I was reluctant to venture North, in the beginning. Hearing the eager tones in dad’s voice as he put his plans to me was enough to make me go and knowing how worried he was that I’d back out last minute was enough to make me see it through, although secretly, I wished I could stay in the south where it was warm and familiar. I am a homebody, a title that’s taken years to own up to and one that only my closest friends know to be true. To the rest of the world, I am as adventuresome as I am courageous. Fearless as I am strong. In reality, I am the world’s best actress. “We’re going on an Arctic adventure,” were words that served my purpose of trickery and deceit. I used them liberally so as not to expose my true self to my (somewhat) adoring public. But the truth was that leaving was like jumping into an abyss of my own uncertainties.

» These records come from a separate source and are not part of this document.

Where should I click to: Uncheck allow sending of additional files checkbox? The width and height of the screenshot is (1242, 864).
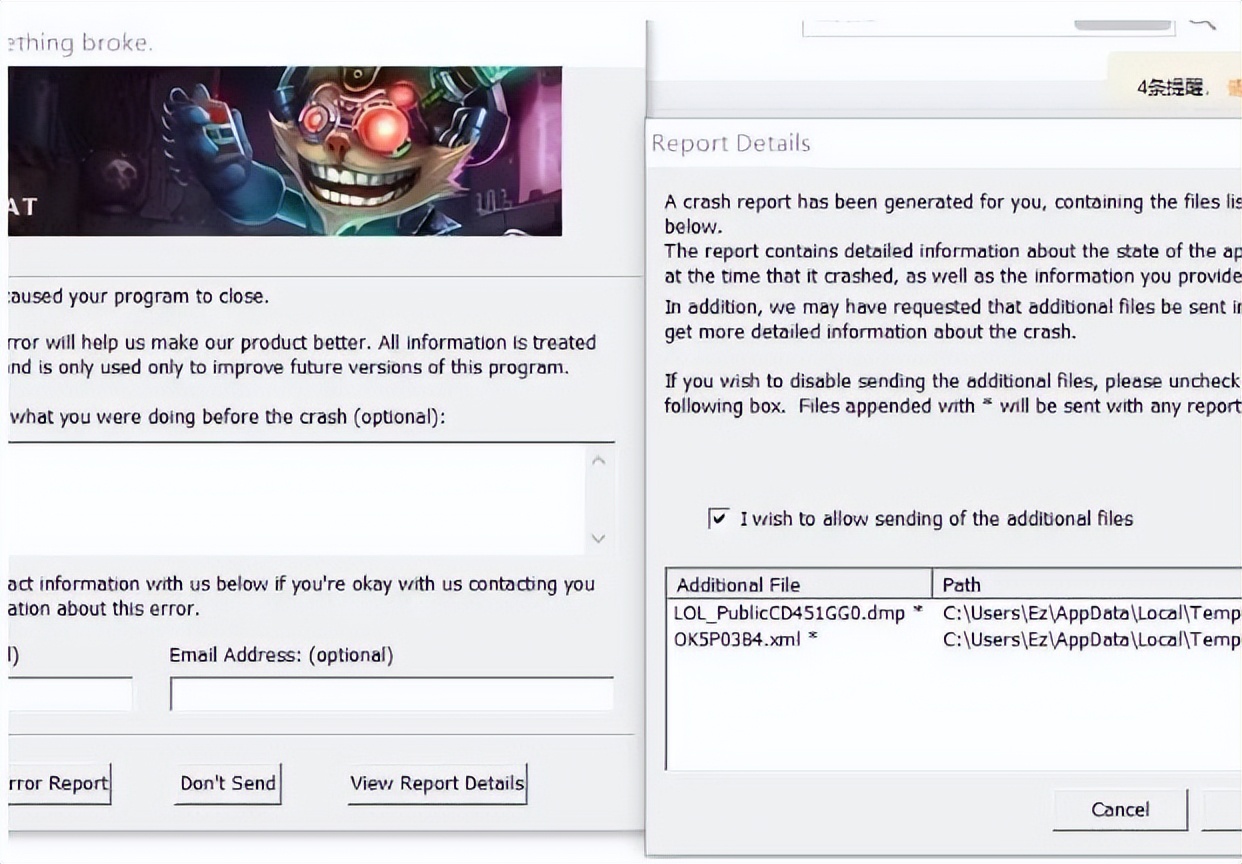[x=718, y=519]

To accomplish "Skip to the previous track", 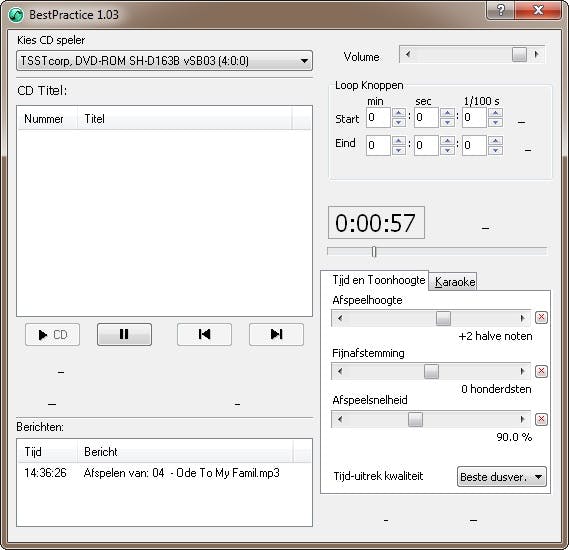I will click(204, 334).
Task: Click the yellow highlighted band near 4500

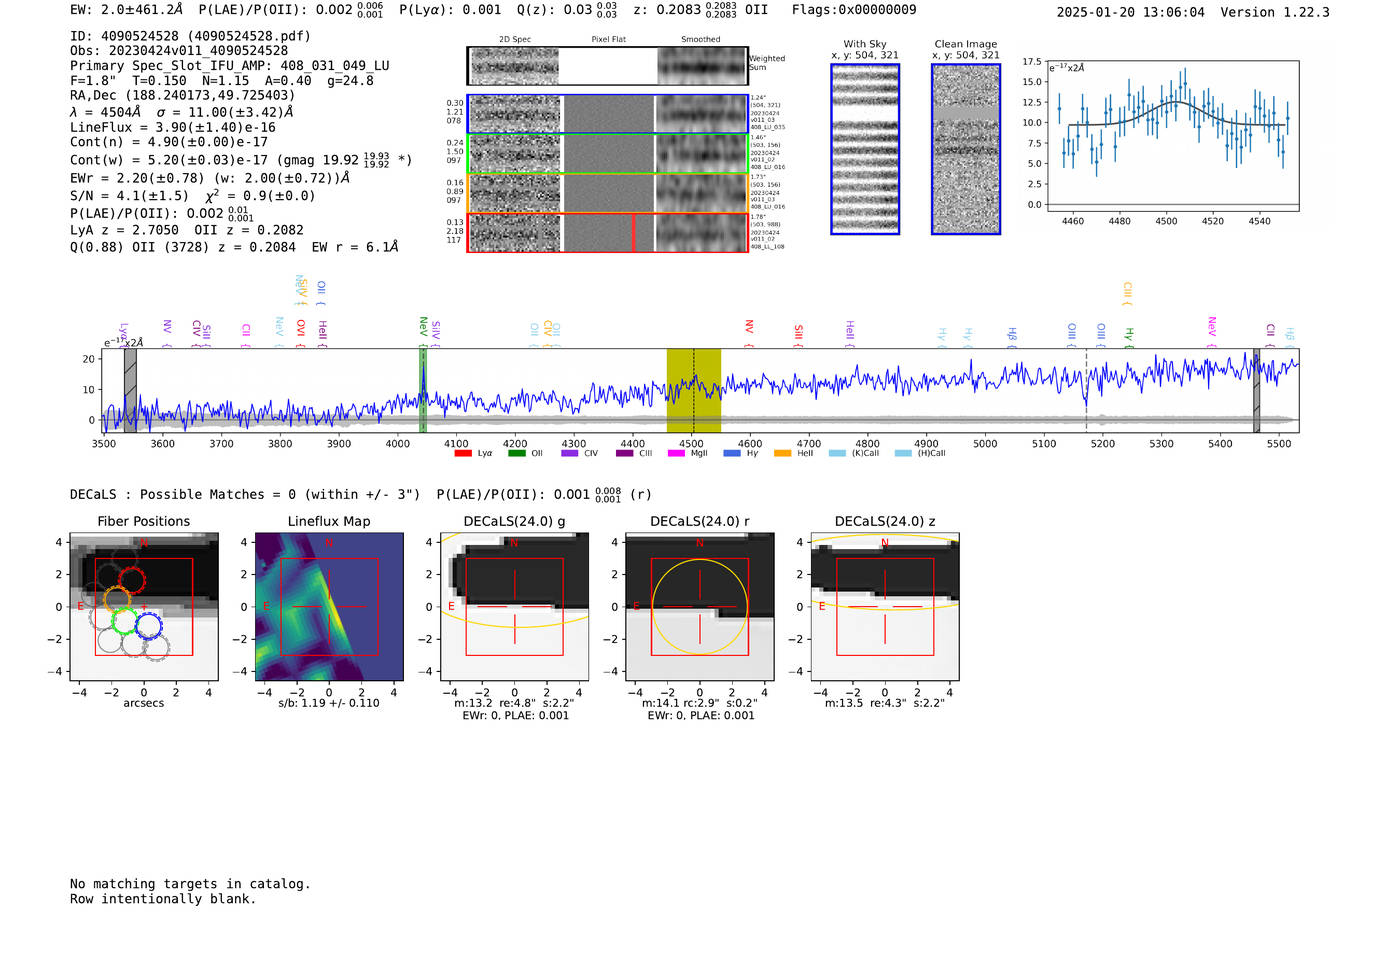Action: pos(694,390)
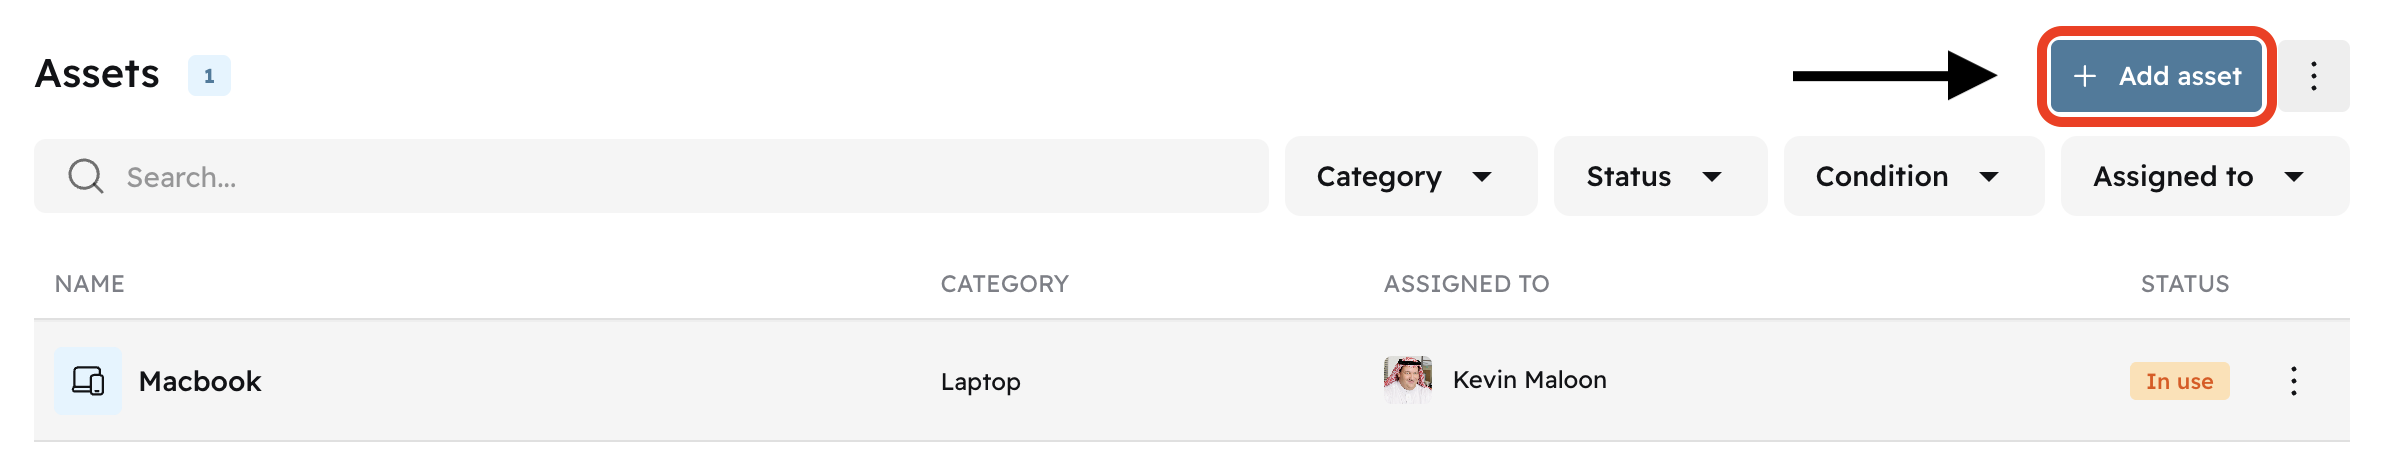This screenshot has height=476, width=2388.
Task: Select the Kevin Maloon assignee name
Action: click(x=1529, y=380)
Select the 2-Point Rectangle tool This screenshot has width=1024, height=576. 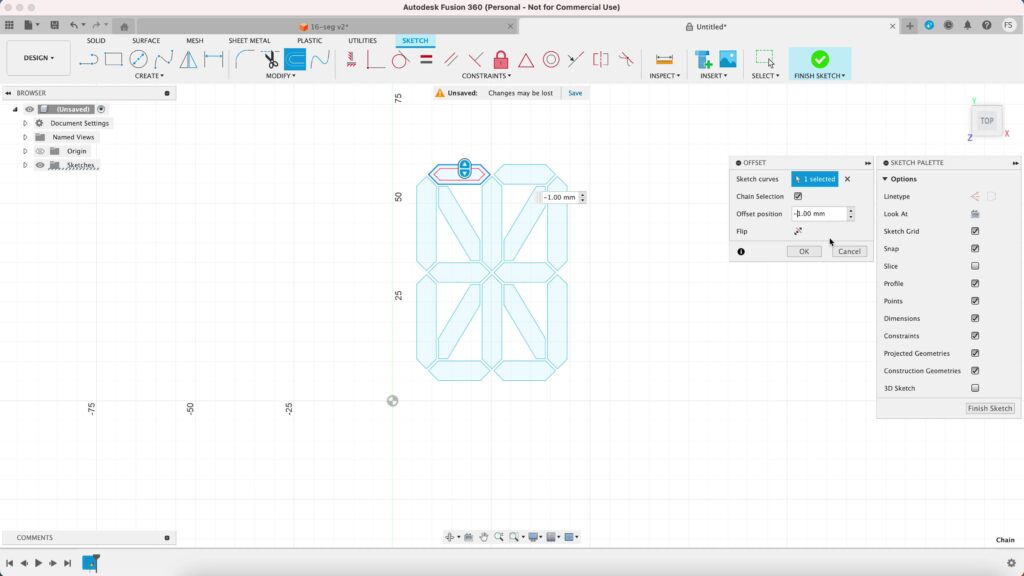coord(114,60)
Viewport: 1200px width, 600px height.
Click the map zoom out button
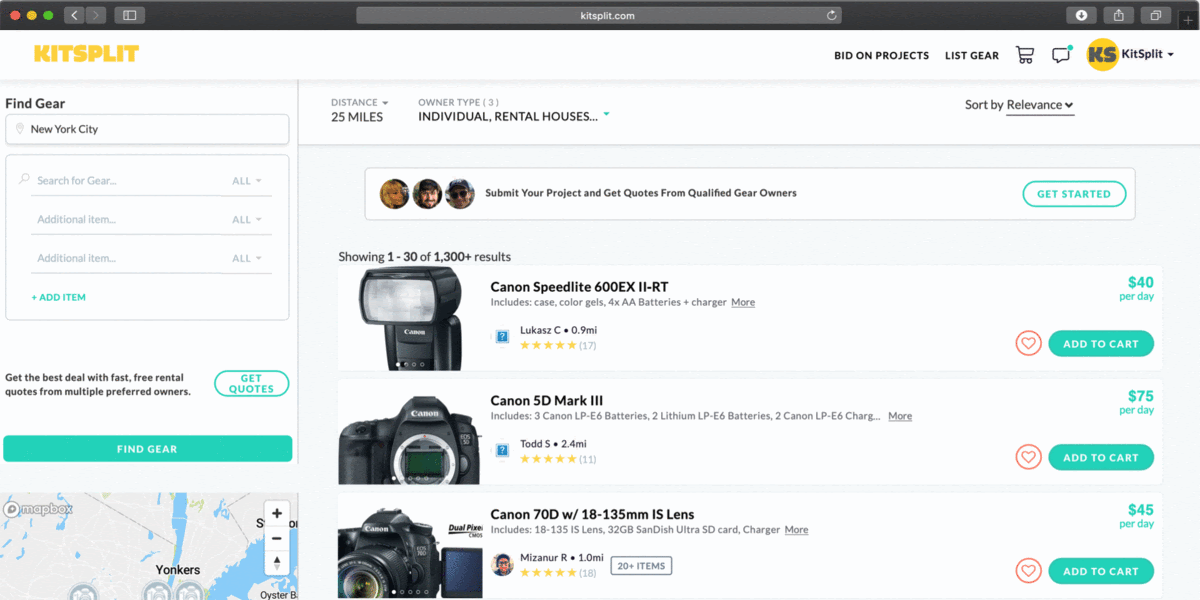pos(277,538)
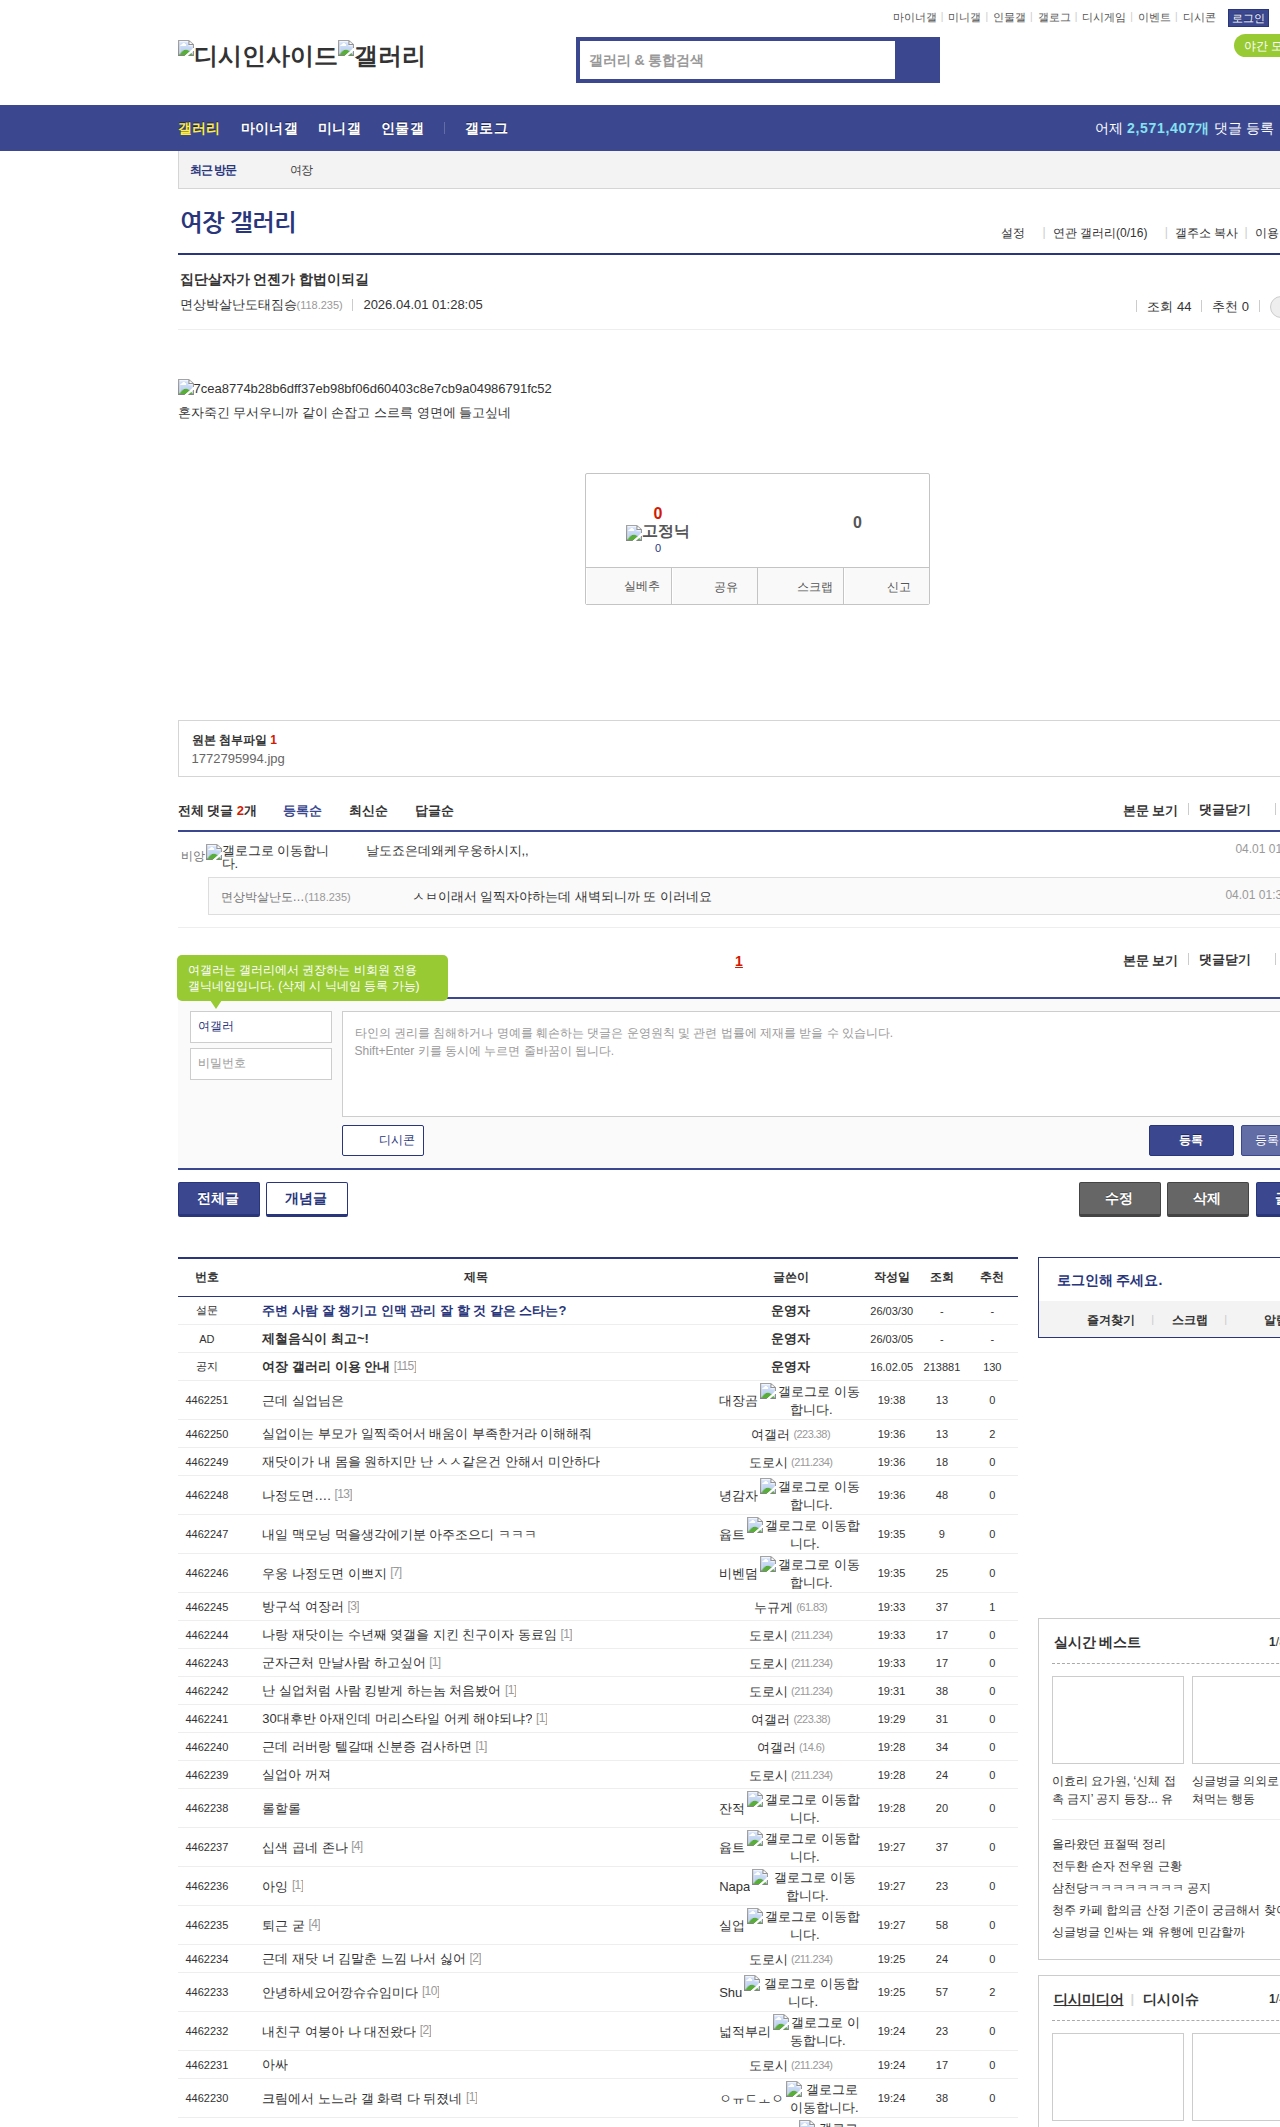Click the 로그인 button at the top
Image resolution: width=1280 pixels, height=2127 pixels.
pos(1247,18)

Some say it’s the unknown which shapes us. The fears we choose to face determine our journey on this planet. The cracks in our character can be, if properly and truthfully decoded, smoothed over to become the pillars of our very humanity.
I can never express the magnitude of the gift my father gave me, by showing me his true North. And it was there that I came to find an extraordinary and beautiful treasure…my true self.
I now know that I AM adventuresome as I am courageous. Fearless as I am strong. I recognized a part of me in the endless tundra, could hear my own heart calling back to me on the wind. No longer uncertain.